The trial courts should not perceive appellate review as a legislative affront to their competence or integrity. We have interpreted the statute to give very broad discretion to the trial court and have said that where reasons are stated we will intervene only where a sentence imposed by the trial court is "* * * 'clearly mistaken,’ Bordewick v. State, 569 P2d 184, 187 (Alas 1977), or a 'clear abuse of discretion.’ State v. Waldrip, 111 Ariz 516, 518, 533 P2d 1151 (1975).” State v. Dinkel, supra, 34 Or App at 387-88. However, reasons *580must be stated by the court in a manner that allows appellate review for mistake or abuse of discretion.
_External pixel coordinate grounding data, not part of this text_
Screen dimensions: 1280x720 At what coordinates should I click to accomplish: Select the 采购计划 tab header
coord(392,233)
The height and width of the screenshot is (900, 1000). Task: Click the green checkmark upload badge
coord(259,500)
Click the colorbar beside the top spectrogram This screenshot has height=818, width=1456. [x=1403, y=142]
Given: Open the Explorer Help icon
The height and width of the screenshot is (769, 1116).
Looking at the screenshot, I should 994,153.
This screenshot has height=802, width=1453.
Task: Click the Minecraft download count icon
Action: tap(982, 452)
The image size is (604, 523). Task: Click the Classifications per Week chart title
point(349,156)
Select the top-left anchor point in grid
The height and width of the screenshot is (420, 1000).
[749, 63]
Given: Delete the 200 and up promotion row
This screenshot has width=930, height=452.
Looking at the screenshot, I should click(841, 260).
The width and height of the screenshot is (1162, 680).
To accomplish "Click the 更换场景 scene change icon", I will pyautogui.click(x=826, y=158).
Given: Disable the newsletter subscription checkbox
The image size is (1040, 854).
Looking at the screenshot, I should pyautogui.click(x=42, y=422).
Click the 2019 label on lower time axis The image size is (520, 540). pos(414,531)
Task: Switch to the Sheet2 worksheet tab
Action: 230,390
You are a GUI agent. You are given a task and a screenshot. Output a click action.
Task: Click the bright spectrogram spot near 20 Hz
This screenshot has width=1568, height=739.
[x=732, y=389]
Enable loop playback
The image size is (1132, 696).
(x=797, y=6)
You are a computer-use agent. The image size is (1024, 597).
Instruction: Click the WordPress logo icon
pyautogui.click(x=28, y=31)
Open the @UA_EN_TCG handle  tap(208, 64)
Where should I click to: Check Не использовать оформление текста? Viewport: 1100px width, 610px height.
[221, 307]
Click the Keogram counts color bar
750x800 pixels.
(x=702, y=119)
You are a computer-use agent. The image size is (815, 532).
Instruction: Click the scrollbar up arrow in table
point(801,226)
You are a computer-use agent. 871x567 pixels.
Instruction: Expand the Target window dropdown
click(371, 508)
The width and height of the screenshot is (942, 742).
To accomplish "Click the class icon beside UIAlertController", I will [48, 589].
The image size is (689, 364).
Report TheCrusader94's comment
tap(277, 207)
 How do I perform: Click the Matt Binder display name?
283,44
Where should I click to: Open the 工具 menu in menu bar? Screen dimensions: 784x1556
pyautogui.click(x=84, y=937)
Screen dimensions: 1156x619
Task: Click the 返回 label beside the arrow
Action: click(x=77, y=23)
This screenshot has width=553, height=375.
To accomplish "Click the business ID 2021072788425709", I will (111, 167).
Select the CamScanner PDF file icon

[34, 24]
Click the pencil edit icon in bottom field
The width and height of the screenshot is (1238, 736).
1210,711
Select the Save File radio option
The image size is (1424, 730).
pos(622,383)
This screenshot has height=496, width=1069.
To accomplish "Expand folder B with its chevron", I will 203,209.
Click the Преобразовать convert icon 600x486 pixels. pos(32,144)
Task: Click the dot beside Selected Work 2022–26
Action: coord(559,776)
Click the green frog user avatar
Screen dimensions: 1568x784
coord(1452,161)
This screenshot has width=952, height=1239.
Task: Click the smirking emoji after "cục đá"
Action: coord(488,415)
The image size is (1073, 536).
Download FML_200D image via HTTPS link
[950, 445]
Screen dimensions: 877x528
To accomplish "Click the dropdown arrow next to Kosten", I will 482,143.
Reversed and remanded for resentencing.

The Supreme Court has also recently analyzed the statutory provisions in State v. Cloutier, 286 Or 579, 596 P2d 1278 (1979). There it said

"* * * Sentence review was expanded in 1977 from the former 'excessive, cruel or unusual’ standard to the present substantive review by reference to 'the nature and background of the offender’ and 'the facts and circumstances of the offense.’ The absence of provisions for effective appellate review of sentences * * * was one criticism leveled against earlier efforts to systematize sentencing law in the Model Sentencing Act published in 1963 by the National Council on Crime and Delinquency and the 1962 draft of the American Law Institute’s Model Penal Code. Compare the American Bar Association’s Report on Standards Relating to Appellate Review of Sentences §§3.1, 3.2;12 and see generally, Caraway, Sentencing Reform in Multiple Offense Cases: Judicial and Legislative Avenues to Reform, 7 Conn L Rev 257 (1975). *578Taken together, the legislature’s recent enactments reflect a continuing policy to bring rationality and proportionality to the penal dimension of criminal law, a dimension often marked by haphazard statutory penalties, by a deliberate or fortuitous multiplicity of charges, and by the tactical opportunities these factors offer in plea negotiations. [Footnote omitted] * * *

The propriety of objective (4) is questionable in Oregon. See Or Const, Art I, § 15; see also Brown v. Multnomah County Dist. Ct., 280 Or 95, 105, 570 P2d 52 (1977).”

«* * * * *

"The ABA Report comments with respect to the standard of 'excessiveness’:
"[T]he provision is designed to reach not only the sentence that is clearly excessive on its face, but also the sentence that has no rational basis, the sentence that is dictated by emotion, the sentence that is wrong in principle, and sentences suffering from similar defects. It is intended that among other things the reviewing court should measure the imposed sentence against other dispositions that were open to the sentencing court. A consideration of whether a sentence is excessive thus involves not only consideration of a change in the length of the sentence, but also changes in its form. A commitment to jail when probation should have been imposed can of course be just as excessive as the imposition of ten years where five was called for. * * *
"* * * * 286 Or at 592-594.

Because we remand on other reasons we do not consider the constitutional question suggested in n 2 of State v. Dinkel, 34 Or App 375, 385, 579 P2d 245 (1978).

We note the court’s interest in the fact that the person who had done the actual stabbing had plea bargained to an assault in the fourth degree, while defendant’s conviction was for assault in the second degree, but no statement was made by the court that this was considered by him in the sentencing.